The President's Trophy Boat Race () is a popular boat race held on the Ashtamudi lake in Kollam city on 1 November every year. The day marks the birth of the Indian state of Kerala, known as Kerala Piravi. This is the most popular of the races to be held during the season of the harvest festival, Onam, in Autumn on Ashtamudi Lake in Kollam. There would be races in five categories, namely Chundan Vallam (snake-boats), two grades of Veppu Vallam, and two grades of Iruttukuthi Vallam. Sixteen snake-boats would compete in four heats. The trophy had been instituted in the name of the President of India. President of India will be present to witness the race and would also give away the trophy and cash prize to the winning team. The race will become a part of Kerala's IPL-model boat race league from 2019 onward. The Government of Kerala is planning to make President's Trophy Boat Race as the finishing event of Champions’ Boat League.

About the event

Kollam is a miniature of Kerala in all its pomp and pride in tourism map. The Ashtamudi Lake – beautiful calm water spread with enchanting greenery on the blanks. It is also gifted with unique representative features - sea, lakes plains, monuments, rivers, streams, backwaters, forest, and vast green fields.

The venue is at Gateway of Ashtamudi. The race will start from the water column near Thevally Palace and finishing point will be front of the house boat terminal. The water body having 1250 m long in between these two points is scheduled as the Track for the race.

As the oarsmen throw their oars in unison to the fast paced rhythm of the vanchipattu (Song of the Boatmen), the huge black crafts slice through pristine race course of Ashtamudi Lake to a spectacular finish.
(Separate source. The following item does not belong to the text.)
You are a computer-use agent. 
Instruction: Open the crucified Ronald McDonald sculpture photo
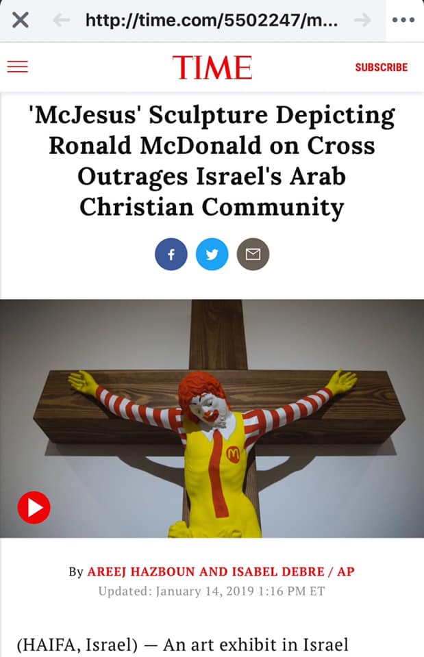click(x=212, y=419)
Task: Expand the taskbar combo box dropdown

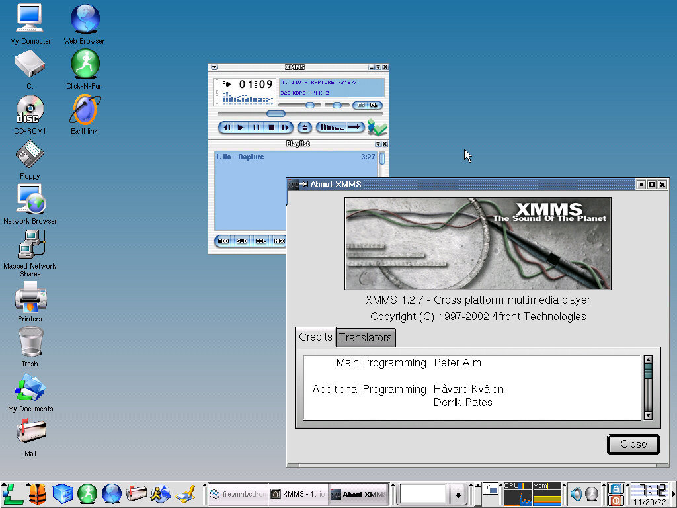Action: (458, 494)
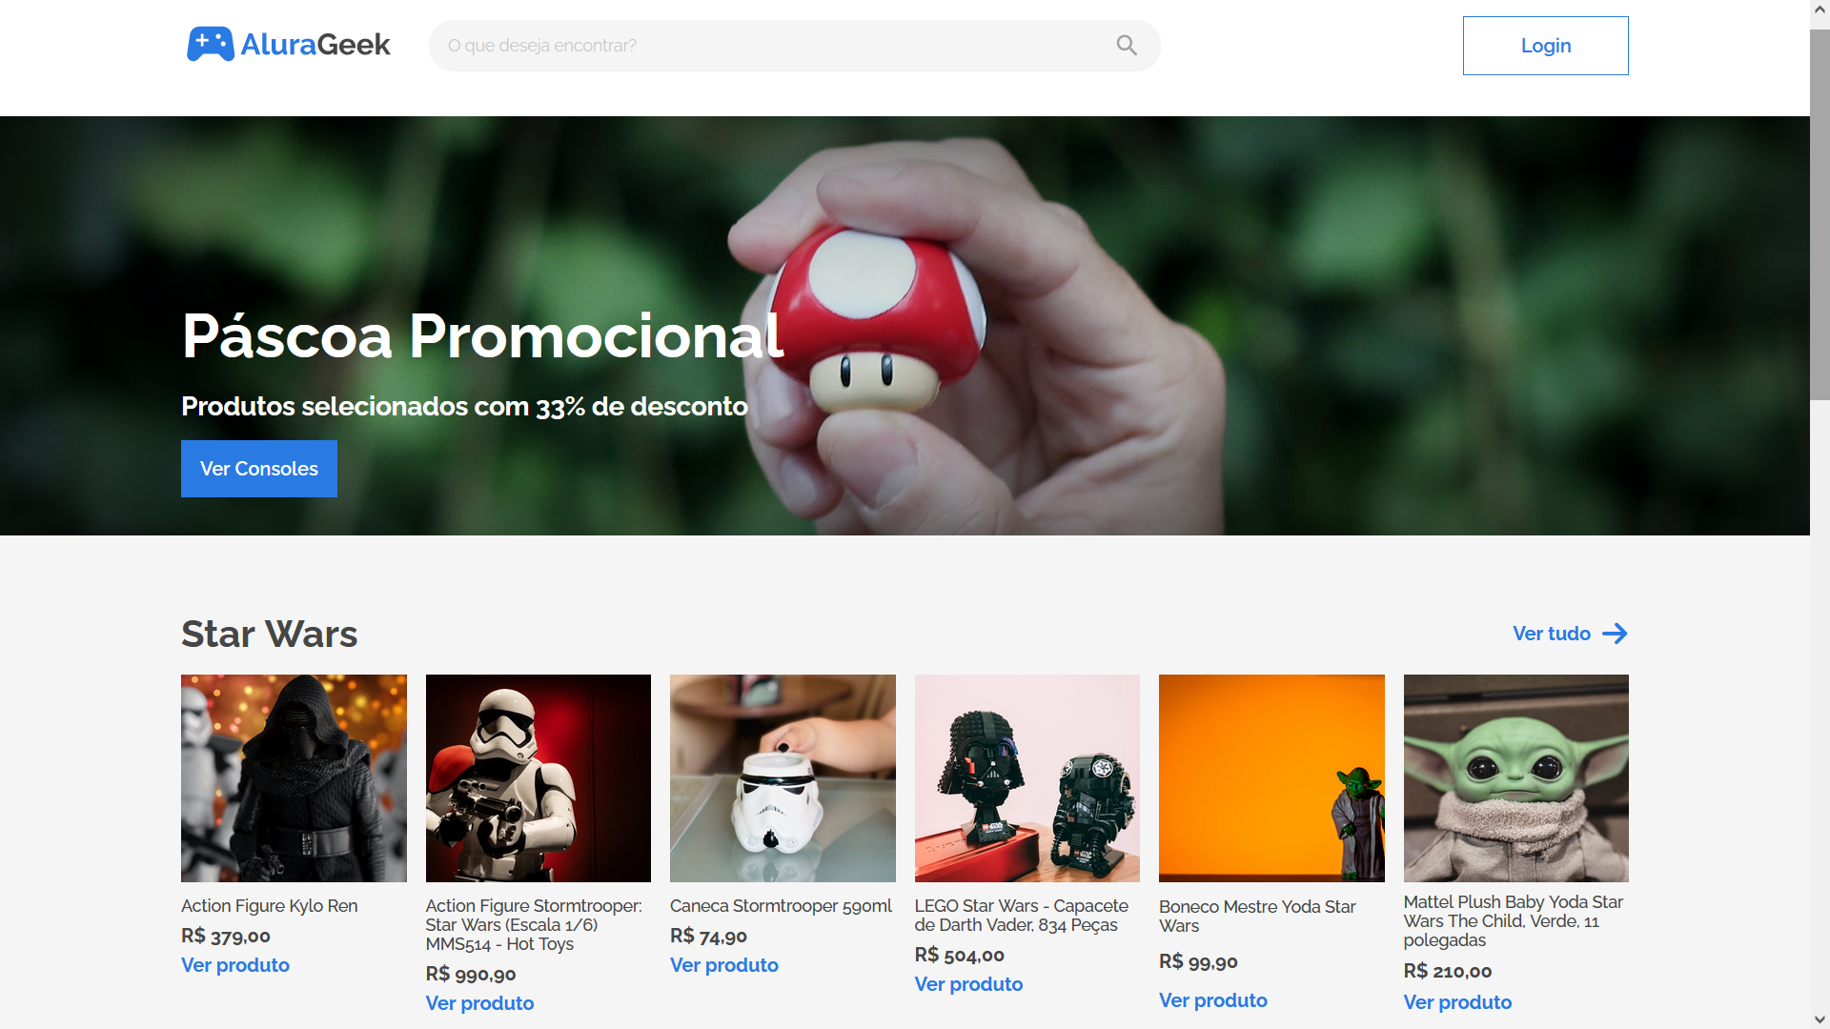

Hundreds of spectators, including tourists from abroad, thronging the lake front, erupts out of joy.

Boat race is telecasted live in DD National and DD Malayalam.

Champions - first edition
Winners of the first edition of President's Trophy Boat Race - Sree Ganeshan Chundan(St. Francis Boat Club, Kollam).  Runner up - Devas Chundan (Jesus Boat Club, Kollam).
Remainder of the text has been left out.